Unified Flow: The Benefits of a Holistic Approach to Supply Chains


The retail landscape keeps evolving; ecommerce has been on the rise for years, but the past year has sent it into orbit and retailers are feeling the effects of this growth on their supply chains. The demand for warehousing space and staff has never been higher, and the same goes for the demand for long-distance transport capacity, as well as last-mile delivery too.

How can retailers cope with these changes, and what are the sensible choices they should make? Pieter Van den Broecke, Managing Director Netherlands, Belgium and Germany at Manhattan Associates, shares his view about the challenges retailers (in particular) are facing and how they can turn these difficulties to their advantage.

Flowing In

Looking at the inbound flow of goods from suppliers, companies can take different approaches when looking for areas of improvement, depending on the size of their supply chain.

  • Short supply chains: think about inbound and your outbound flows. A unified supply chain that incorporates warehouse and transport management systems can help identify synergies and promote visibility.
  • Mid-range supply chains: switch from being on the receiving end to collecting your orders. When you own or control your shipping channels, you are in the driver’s seat. That makes it easier to manage the flow of goods into and through your networks.
  • Long-range supply chains: importing semi-finished instead of finished product gives you more flexibility in the final stages of your supply chain. Nearshoring or onshoring makes lead times shorter and can increase flexibility.

Flowing Through

There are different areas where retailers can improve the efficiency of their warehousing operation. Some of the potential improvements discussed in the articles below are automation, pulling orders instead of pushing orders, and gamification. Read up on that here, or listen to the podcast episode:


Flowing Out

Complete visibility of your outbound flows is essential if you want to leverage economies of scale. Should you give your whole ecommerce volume to one of the leading parcel carriers, or is it more efficient to organise your ecommerce shipments locally and give them to a local hero to deliver?
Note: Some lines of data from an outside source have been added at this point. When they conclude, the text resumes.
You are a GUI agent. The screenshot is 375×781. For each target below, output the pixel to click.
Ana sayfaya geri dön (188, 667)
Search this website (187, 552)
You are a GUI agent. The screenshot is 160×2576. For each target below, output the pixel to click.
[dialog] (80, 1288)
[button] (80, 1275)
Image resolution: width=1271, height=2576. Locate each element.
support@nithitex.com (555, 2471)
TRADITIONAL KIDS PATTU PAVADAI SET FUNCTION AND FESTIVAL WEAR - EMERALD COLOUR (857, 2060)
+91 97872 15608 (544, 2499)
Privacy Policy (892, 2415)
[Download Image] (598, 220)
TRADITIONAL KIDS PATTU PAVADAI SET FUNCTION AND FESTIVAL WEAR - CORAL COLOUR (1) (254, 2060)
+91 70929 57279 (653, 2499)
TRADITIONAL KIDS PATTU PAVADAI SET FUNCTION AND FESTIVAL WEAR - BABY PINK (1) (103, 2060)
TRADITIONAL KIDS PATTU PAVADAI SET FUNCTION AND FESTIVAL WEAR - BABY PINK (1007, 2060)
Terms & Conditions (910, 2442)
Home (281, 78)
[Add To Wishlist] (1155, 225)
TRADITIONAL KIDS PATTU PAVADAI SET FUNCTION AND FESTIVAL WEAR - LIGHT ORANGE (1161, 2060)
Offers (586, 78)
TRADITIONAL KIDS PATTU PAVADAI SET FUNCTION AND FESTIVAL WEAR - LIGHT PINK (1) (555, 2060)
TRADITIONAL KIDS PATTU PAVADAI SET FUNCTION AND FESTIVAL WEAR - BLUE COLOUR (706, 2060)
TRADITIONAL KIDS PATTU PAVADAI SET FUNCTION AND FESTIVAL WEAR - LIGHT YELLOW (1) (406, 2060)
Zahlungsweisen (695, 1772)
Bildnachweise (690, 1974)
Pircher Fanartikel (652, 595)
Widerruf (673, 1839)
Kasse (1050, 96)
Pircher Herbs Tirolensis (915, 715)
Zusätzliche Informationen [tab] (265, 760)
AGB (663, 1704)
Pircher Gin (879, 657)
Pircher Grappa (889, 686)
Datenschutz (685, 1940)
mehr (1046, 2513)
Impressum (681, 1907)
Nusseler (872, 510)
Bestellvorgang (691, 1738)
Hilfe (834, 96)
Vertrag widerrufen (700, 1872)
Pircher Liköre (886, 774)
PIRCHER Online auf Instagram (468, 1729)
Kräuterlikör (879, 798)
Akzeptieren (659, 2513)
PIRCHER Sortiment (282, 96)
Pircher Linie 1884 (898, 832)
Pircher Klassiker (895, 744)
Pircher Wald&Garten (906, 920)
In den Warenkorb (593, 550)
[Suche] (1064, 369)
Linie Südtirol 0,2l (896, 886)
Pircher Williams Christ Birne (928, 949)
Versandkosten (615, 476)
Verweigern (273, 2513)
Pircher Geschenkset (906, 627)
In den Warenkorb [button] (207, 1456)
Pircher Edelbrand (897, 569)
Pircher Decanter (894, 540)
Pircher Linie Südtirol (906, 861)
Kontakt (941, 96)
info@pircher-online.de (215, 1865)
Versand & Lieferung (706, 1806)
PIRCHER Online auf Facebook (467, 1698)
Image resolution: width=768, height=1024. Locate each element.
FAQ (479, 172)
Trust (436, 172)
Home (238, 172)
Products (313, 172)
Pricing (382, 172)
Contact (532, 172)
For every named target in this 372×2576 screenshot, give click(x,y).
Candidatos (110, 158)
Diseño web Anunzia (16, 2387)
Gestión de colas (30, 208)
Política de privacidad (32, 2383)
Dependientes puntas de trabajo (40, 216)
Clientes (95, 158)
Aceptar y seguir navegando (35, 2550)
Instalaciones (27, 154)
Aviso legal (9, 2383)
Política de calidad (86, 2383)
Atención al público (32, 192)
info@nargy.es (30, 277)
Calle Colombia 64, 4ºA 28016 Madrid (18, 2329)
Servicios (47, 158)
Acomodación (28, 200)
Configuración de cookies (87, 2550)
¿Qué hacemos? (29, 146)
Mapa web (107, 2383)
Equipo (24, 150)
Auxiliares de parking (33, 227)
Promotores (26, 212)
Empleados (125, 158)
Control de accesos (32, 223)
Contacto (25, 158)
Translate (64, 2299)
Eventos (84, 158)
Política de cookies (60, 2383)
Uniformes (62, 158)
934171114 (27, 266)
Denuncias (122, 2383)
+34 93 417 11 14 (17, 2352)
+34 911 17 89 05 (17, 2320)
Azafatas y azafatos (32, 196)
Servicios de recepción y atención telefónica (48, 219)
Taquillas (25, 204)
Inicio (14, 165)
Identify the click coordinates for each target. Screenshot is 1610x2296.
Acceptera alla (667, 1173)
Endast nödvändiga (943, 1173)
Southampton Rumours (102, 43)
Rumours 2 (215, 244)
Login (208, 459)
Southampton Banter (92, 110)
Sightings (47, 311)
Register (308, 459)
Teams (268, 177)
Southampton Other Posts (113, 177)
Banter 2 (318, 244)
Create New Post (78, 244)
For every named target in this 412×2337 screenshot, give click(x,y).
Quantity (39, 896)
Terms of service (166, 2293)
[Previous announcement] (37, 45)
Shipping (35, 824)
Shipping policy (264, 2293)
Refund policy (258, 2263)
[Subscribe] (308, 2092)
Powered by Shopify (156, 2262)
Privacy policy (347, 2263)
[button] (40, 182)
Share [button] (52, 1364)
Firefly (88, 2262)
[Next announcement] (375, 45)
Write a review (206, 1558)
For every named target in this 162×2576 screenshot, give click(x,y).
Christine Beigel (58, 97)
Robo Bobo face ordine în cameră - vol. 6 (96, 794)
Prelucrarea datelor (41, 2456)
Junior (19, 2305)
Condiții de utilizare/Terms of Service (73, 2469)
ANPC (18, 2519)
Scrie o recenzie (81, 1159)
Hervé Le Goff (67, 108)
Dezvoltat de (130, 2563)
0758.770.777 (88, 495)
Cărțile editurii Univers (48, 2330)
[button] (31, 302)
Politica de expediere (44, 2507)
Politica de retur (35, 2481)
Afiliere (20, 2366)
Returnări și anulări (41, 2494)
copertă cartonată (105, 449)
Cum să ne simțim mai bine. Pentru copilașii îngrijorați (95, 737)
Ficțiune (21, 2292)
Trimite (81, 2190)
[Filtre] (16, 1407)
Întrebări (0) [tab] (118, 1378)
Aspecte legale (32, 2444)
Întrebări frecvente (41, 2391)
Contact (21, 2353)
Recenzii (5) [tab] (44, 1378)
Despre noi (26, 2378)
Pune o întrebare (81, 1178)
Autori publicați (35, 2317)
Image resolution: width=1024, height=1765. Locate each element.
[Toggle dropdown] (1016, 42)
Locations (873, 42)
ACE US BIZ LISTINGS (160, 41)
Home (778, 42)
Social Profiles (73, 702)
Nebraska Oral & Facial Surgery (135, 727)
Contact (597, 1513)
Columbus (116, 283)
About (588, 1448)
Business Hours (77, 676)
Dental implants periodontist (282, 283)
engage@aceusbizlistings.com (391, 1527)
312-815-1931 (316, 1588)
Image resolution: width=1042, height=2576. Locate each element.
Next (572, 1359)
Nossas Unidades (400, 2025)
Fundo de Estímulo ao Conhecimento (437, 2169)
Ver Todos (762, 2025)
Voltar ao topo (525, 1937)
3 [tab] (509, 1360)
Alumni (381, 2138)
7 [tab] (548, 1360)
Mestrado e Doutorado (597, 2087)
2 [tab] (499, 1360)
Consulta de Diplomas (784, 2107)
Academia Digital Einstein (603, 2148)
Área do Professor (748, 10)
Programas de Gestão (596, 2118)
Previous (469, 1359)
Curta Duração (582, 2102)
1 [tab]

Smaller local delivery companies may have better coverage, resulting in a better price point, better service, or both. Combining e-commerce, wholesale, and retail shipments is also an option if you have complete visibility of your goods across the entirety of the supply chain picture.

Another trend we are seeing is a move to shipping product to end-customers from micro fulfilment centres, partner hubs, or stores. This increase in locations increases both the need for visibility and the need for advanced planning systems to make sure the right product is at the right place at the right time as well as advanced order management systems to make sure the right product is sourced from the right place, at the right time, at the right costs.

Flowing Back

The increase in ecommerce shipments has also led to an increase in returns, making a seamless returns process more important than ever for two key reasons:

  • Your customer wants an easy returns process to return an order with as little hassle as possible, making the returns process now an active customer experience touch-point
  • You want a returns process where you have complete visibility of where your returns are and what the status of the returned product is, so you can make them available for sale as quickly as possible again

The higher the value of your products, the more critical it is to have returned product checked and back in stock as fast as possible. Whether you have a dedicated returns centre from where you ship re-stocked items, or you put them back in your main stock, you need the flexibility of a warehouse management system that utilises the returned stock effectively.

Unified Flows = Unified Supply Chains

Whatever part of your supply chain you are thinking of improving, it is crucial to have a holistic unified approach to your supply chain processes. Transportation management, order management, warehouse management, planning, these all need to be connected and working together.

Simply put, in an increasingly fast-paced digital, connected world, a siloed approach doesn’t cut it anymore. Every stage and element of a modern, agile and resilient supply should be tightly connected and intertwined - gone are the days of the siloed, legacy approach - enabling companies to leverage economies of scale and merge separate flows in a unified, data driven and future-ready supply chain.